> _DOCUMENT SEGMENT_:
·····
The stigma surrounding tattoos
Tattooing has evolved quite a bit since the first tattoo shop opened in New York City in 1870. Nowadays, tattoos are more common, with 38 percent of people ages 18 to 29 having at least one tattoo, according to a Pew Research Center study. Among the tattooed include students, staff and faculty at universities around the United States.
In the past, tattoos were often seen as taboo in the world of academia. Many university students, staff and faculty challenge stereotypes about appearance in the professional world by having visible tattoos. Andrew Thompson, assistant professor of sociology at Ithaca College, has tattoos.
“My tattoos corresponded with what felt like significant benchmarks in my life,” Thompson said. “The tattoo on my arm I got when I began my Ph.D., and I have a tattoo on my back I got after publishing my first book, and so on. So in a way, they’re kind of related to an intellectual biography or an employment history.”
Thompson said he sees the increase in tattooing in correspondence with the rise of globalization in the post-1960s world and the transformation of consumer society.
“You have the adventive, niche markets and an ideology, in a sense, that people discover themselves through their consumption patterns and consumer choices,” Thompson said. “And this was cynical in some respects, as a way to sell more, but at the same time it provided opportunities for self-expression that hadn’t existed previously.”
Tattooing has long been associated with self-expression and as a way to take autonomy over one’s body. People’s reasons for getting tattoos exist across a broad spectrum. Some of these include an act of rebellion, spontaneity, or self expression.
Tattoos can also be a path to body acceptance. Both men and women had a higher body appreciation, higher self-esteem and lower levels of anxiety after getting tattoos, according to a study in Body Image Journal.
·····
> _DATA SECTION_:
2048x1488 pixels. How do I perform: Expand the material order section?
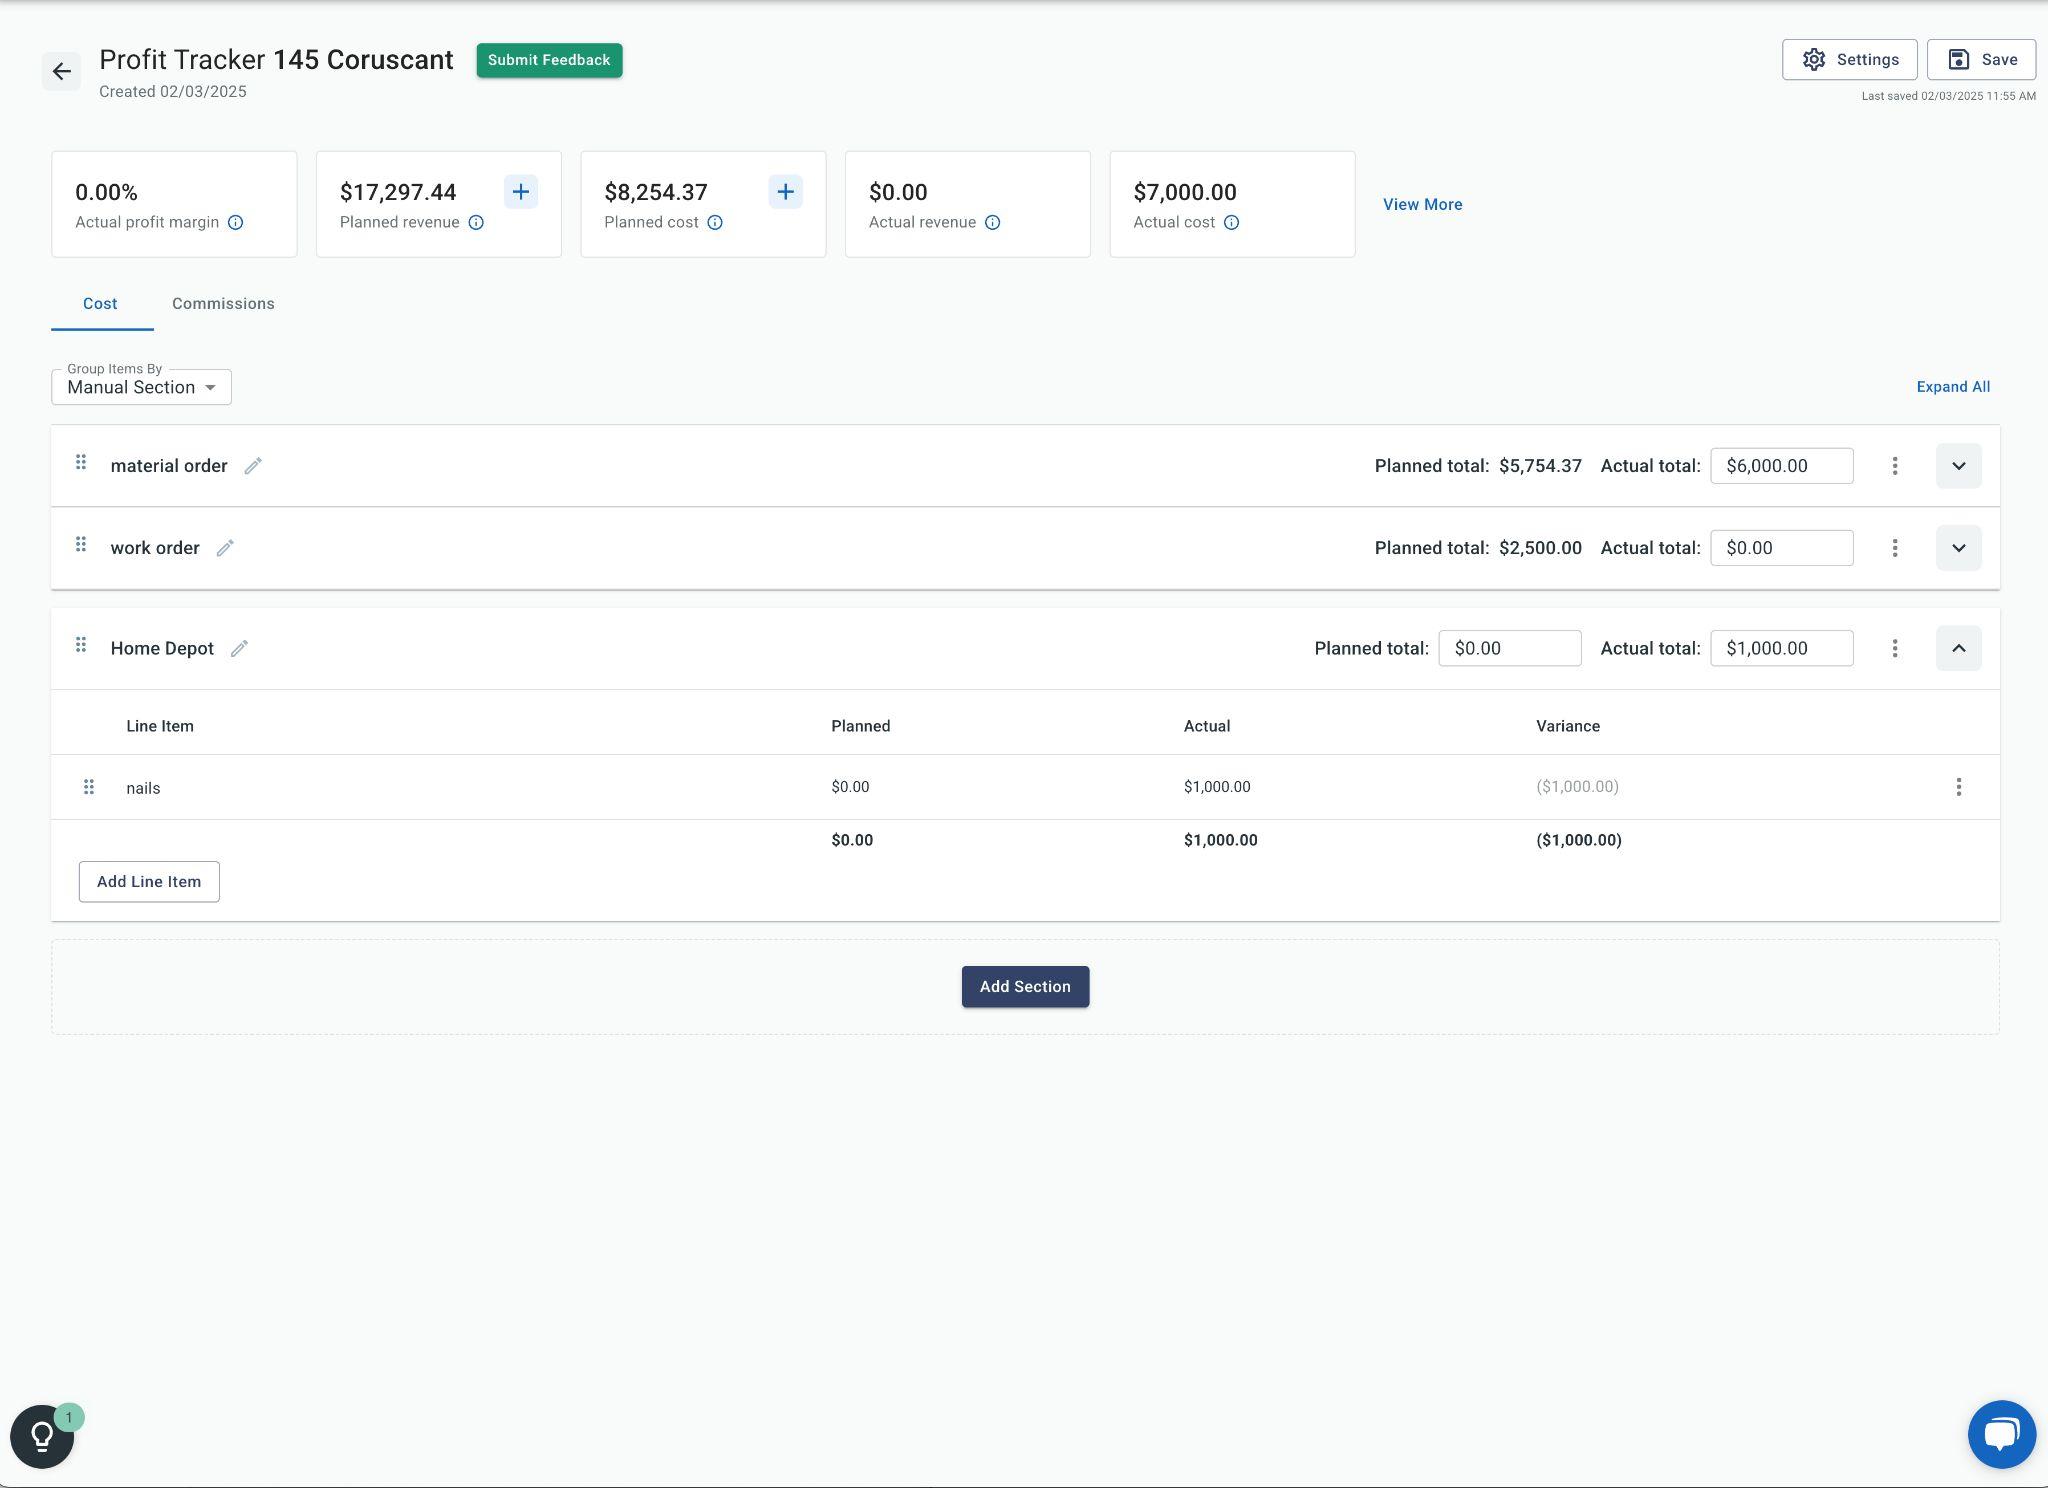1958,466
·····
> _REQUIRED WORK_:
Quote the tattoo stigma article from "The stigma surrounding" to "College, has tattoos.".

> _EXERCISE RESULT_:
The stigma surrounding tattoos
Tattooing has evolved quite a bit since the first tattoo shop opened in New York City in 1870. Nowadays, tattoos are more common, with 38 percent of people ages 18 to 29 having at least one tattoo, according to a Pew Research Center study. Among the tattooed include students, staff and faculty at universities around the United States.
In the past, tattoos were often seen as taboo in the world of academia. Many university students, staff and faculty challenge stereotypes about appearance in the professional world by having visible tattoos. Andrew Thompson, assistant professor of sociology at Ithaca College, has tattoos.